Data supplied:

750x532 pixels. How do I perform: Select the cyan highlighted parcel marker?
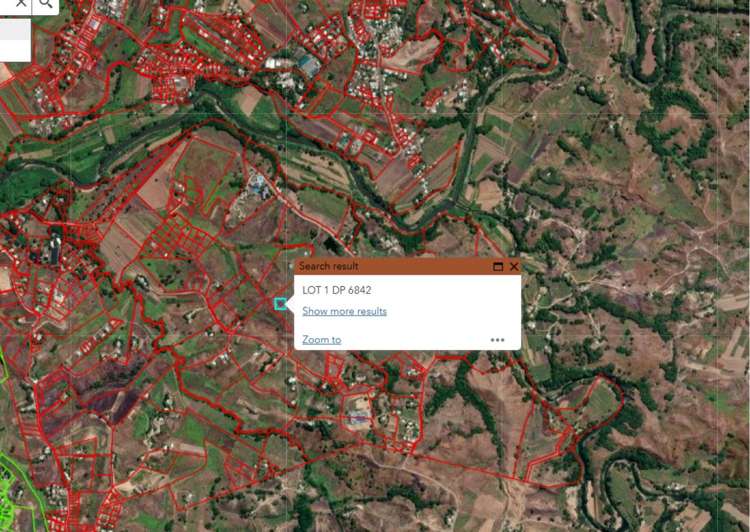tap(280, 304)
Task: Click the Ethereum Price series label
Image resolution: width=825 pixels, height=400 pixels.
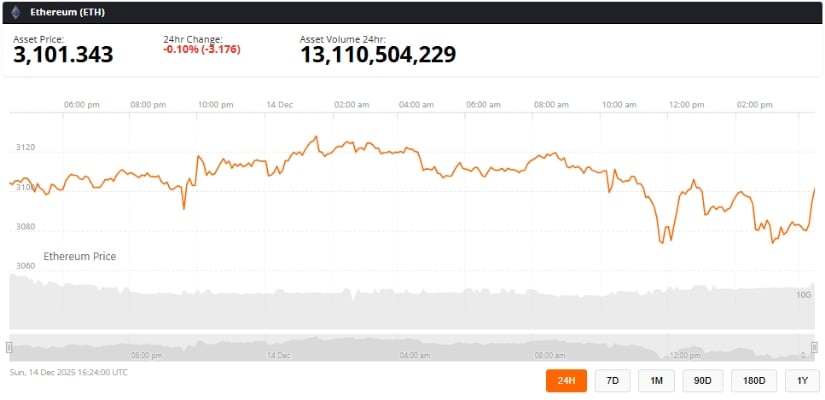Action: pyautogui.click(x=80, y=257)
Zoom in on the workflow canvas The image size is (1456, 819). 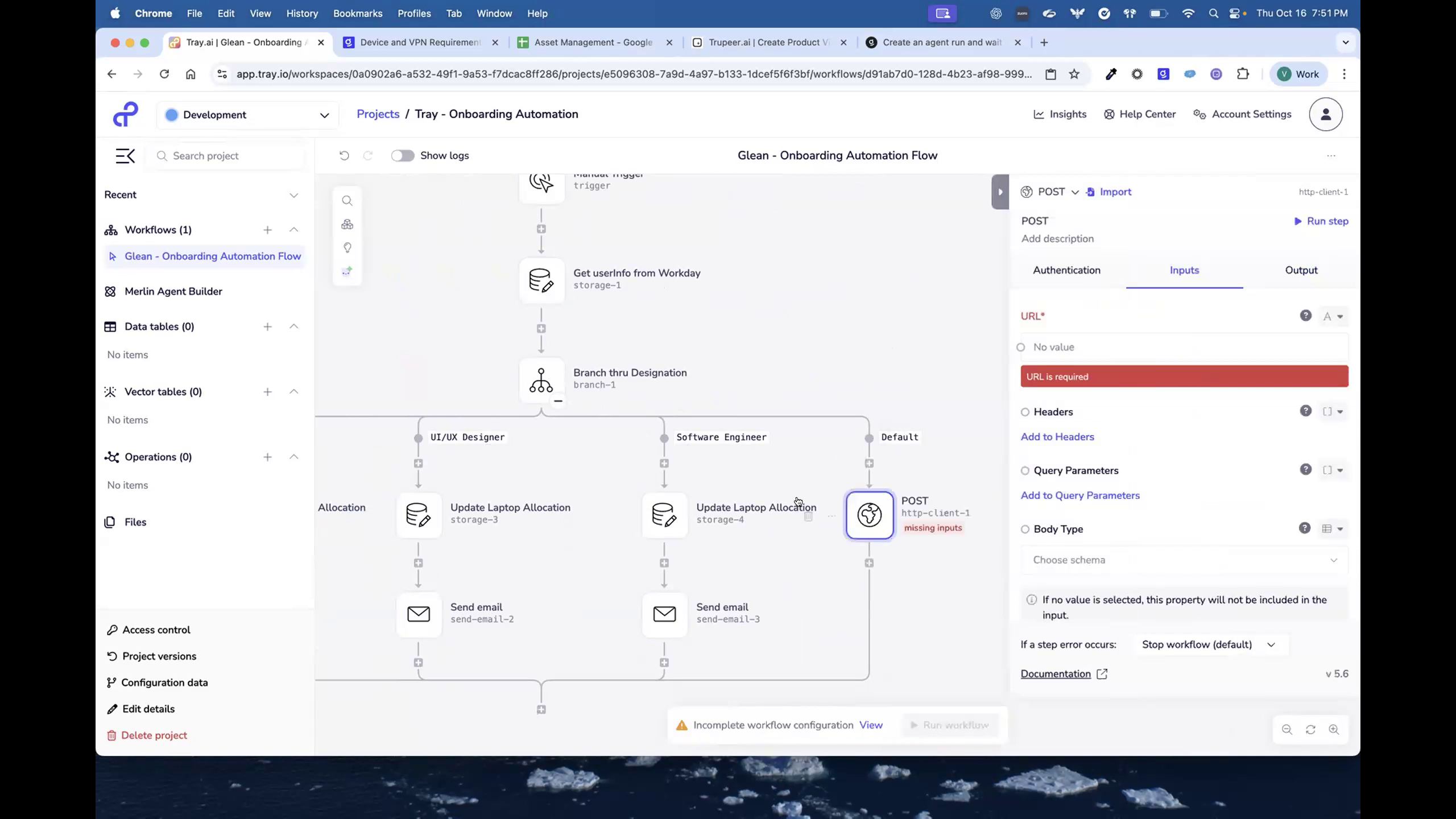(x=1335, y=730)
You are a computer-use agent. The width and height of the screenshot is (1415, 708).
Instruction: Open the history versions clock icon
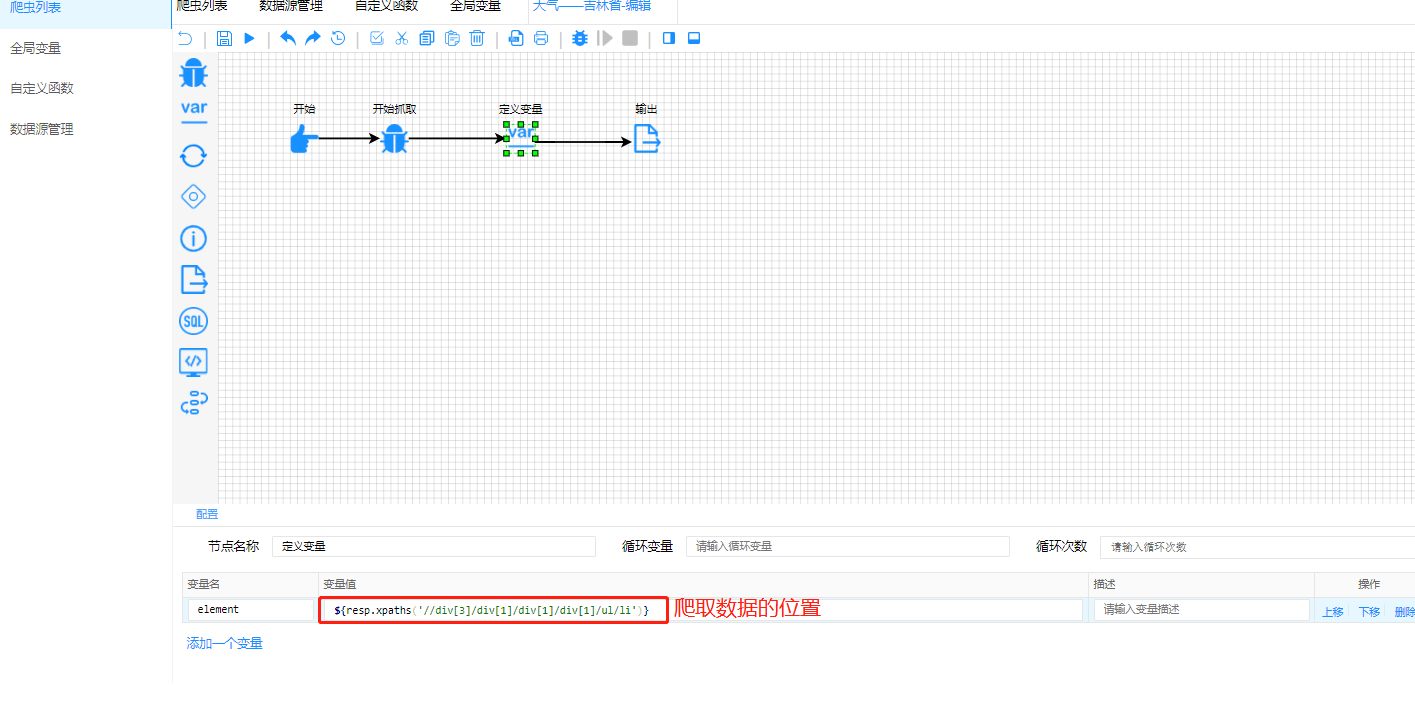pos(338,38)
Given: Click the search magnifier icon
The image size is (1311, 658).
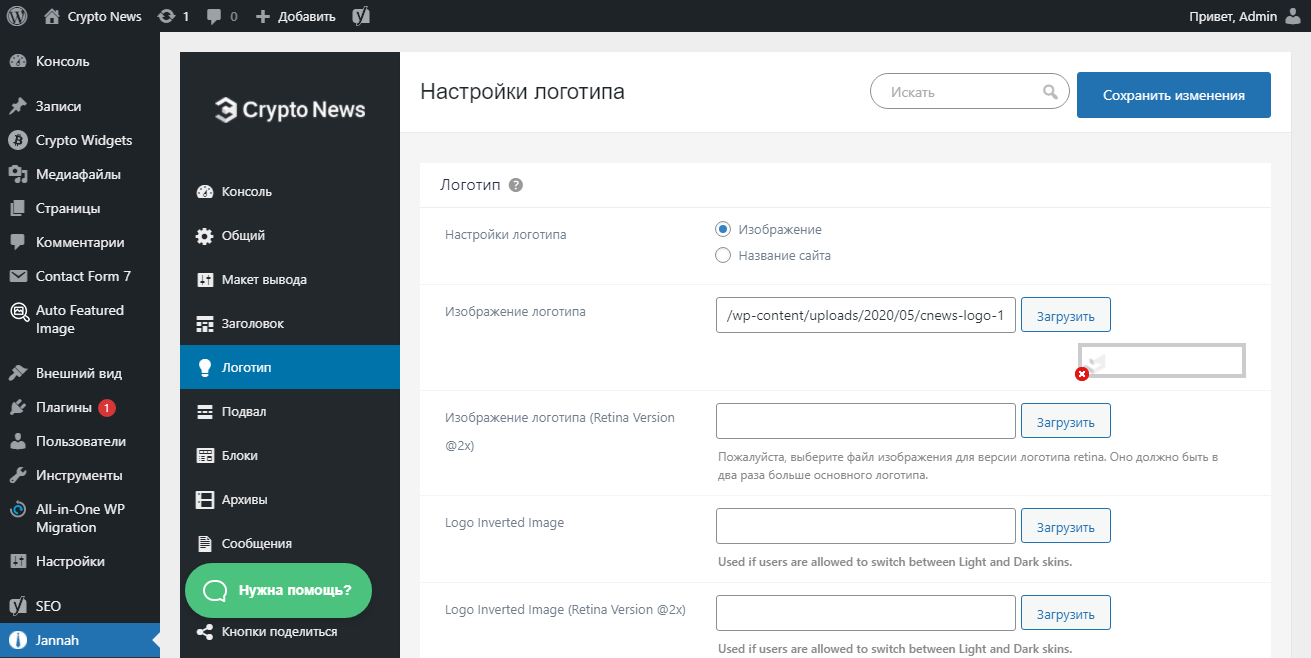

Short exercise:
Return the rows verbatim from the line containing "You are a computer-use" through the end of the rows, both ends included, and leave the pictures out.

Written response:
You are a computer-use agent. The width and height of the screenshot is (1415, 708).
Instruction: Open the history versions clock icon
pos(338,38)
Given: Click the search magnifier icon
The image size is (1311, 658).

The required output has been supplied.